I just got back from a work retreat that I had been dreading for quite some time. During said retreat, I spent some late night hours carousing with a few coworkers who I hadn’t really gotten to know beforehand. I found them to be decent and fun to hang out with, at least in my inebriated state. I’m sure they were surprised by my sudden bout of gregariousness. I’m not a mean drunk, but I can be a saucy one. During the work sessions, I was surprised to sense a tiny flame of enthusiasm ignite somewhere deep below the layers of cynicism within me. But I know better. We can talk grand and eloquent away from the office, but reality is grim. Knowing how long it’s taken to get this far (still a sad state of affairs) makes it impossible to expect that even a quarter of our lofty ideas will ever come to fruition within the next three and a half years. And that is not cynicism talking; that’s just pragmatism.

The place where we stayed was a Bavarian-styled inn that was the type of place where the Griswold family would’ve roomed during one of their epically disastrous vacations. My bathroom had a disused-looking bidet in it and a space heater mounted in the wall that smelled like burning dust when turned on. Still, the king-sized four-poster bed was comfortable and the vaguely shabby past-its-heyday look to the entire place was preferable to the sterility of modern hotels. Not a good place to be a vegan, but I got by (barely). I wish I had photos to share, but the camera was left behind.

why, yes, i should’ve finished painting that wall by now

When we bought this house I made a list of things to do/fix soon after moving in.
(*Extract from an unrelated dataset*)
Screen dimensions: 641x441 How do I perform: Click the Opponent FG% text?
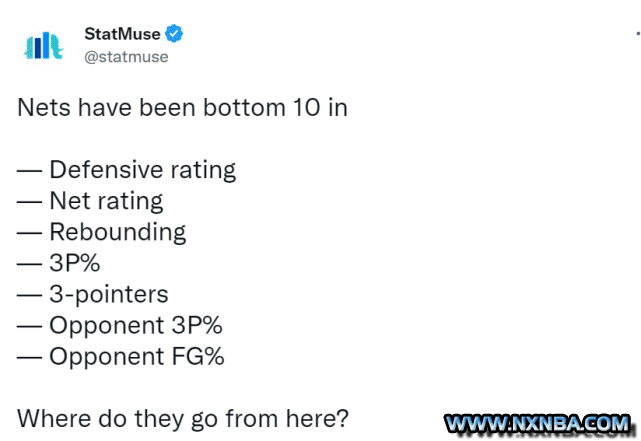[x=137, y=356]
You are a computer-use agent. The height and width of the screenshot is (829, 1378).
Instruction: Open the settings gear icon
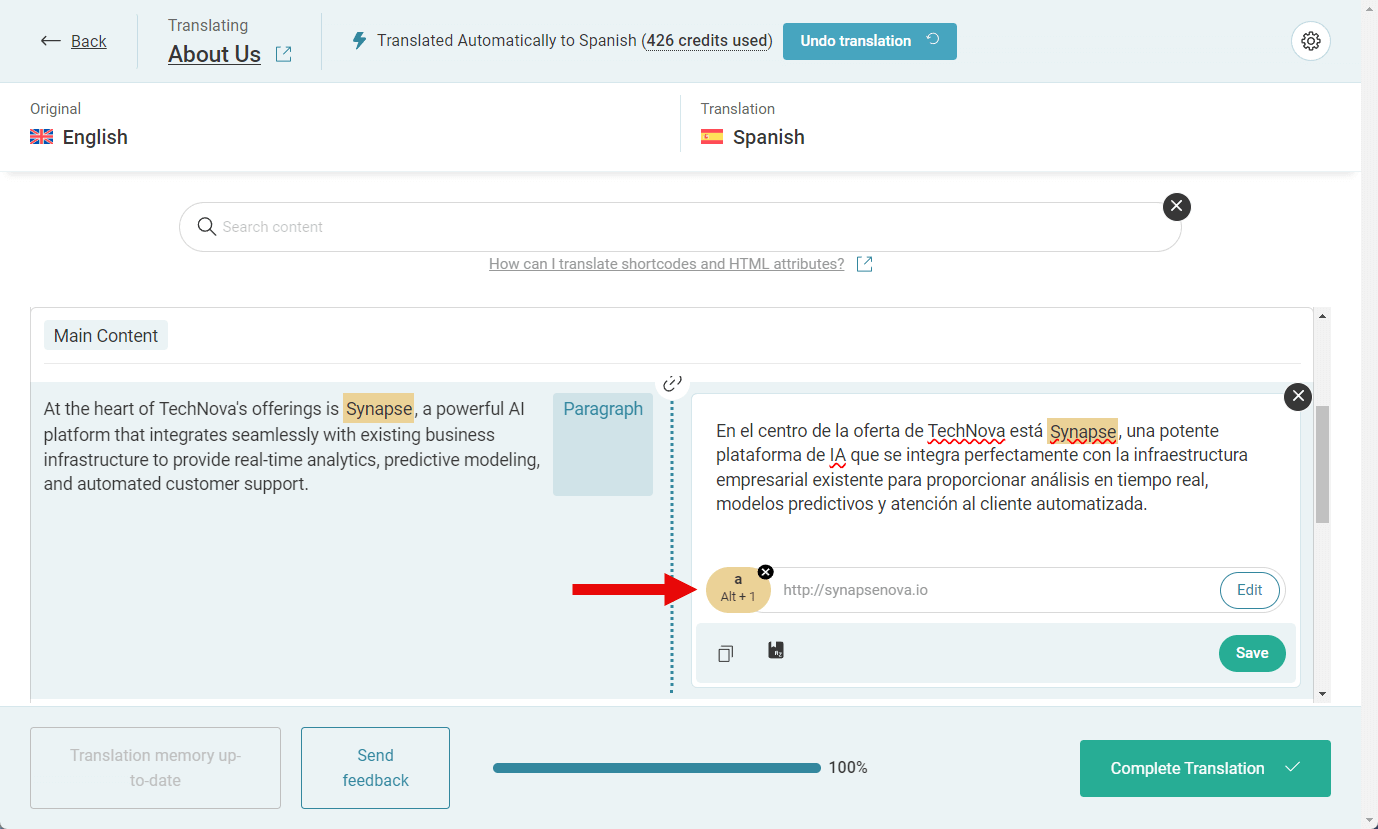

I think my idea was to get it all done and then kick back and relax. There were certain things, like painting, that I just knew if we didn’t finish before moving in, they might not get done for some time.  Well, I was sure right about that. As I sit here at my desk, my eyes wander to the pile of switch face-plates that have yet to screw themselves back into the wall, probably because they are patiently waiting for me to first slap on that final coat of paint.  After so many months of living with half-finished projects, you become dangerously ambivalent to their incomplete status. In all fairness, I did complete some things.  But there’s still a list and I still look at it regularly and sigh. I am quite adept at avoidance, wasting colossal amounts of time daydreaming and mindlessly surfing the Internet. I could blame this on the cold winter, and my desire to hibernate. Really, I could blame it on a lot of external factors. But mostly it’s because I just don’t feel like doing it. I guess I am a slacker at heart.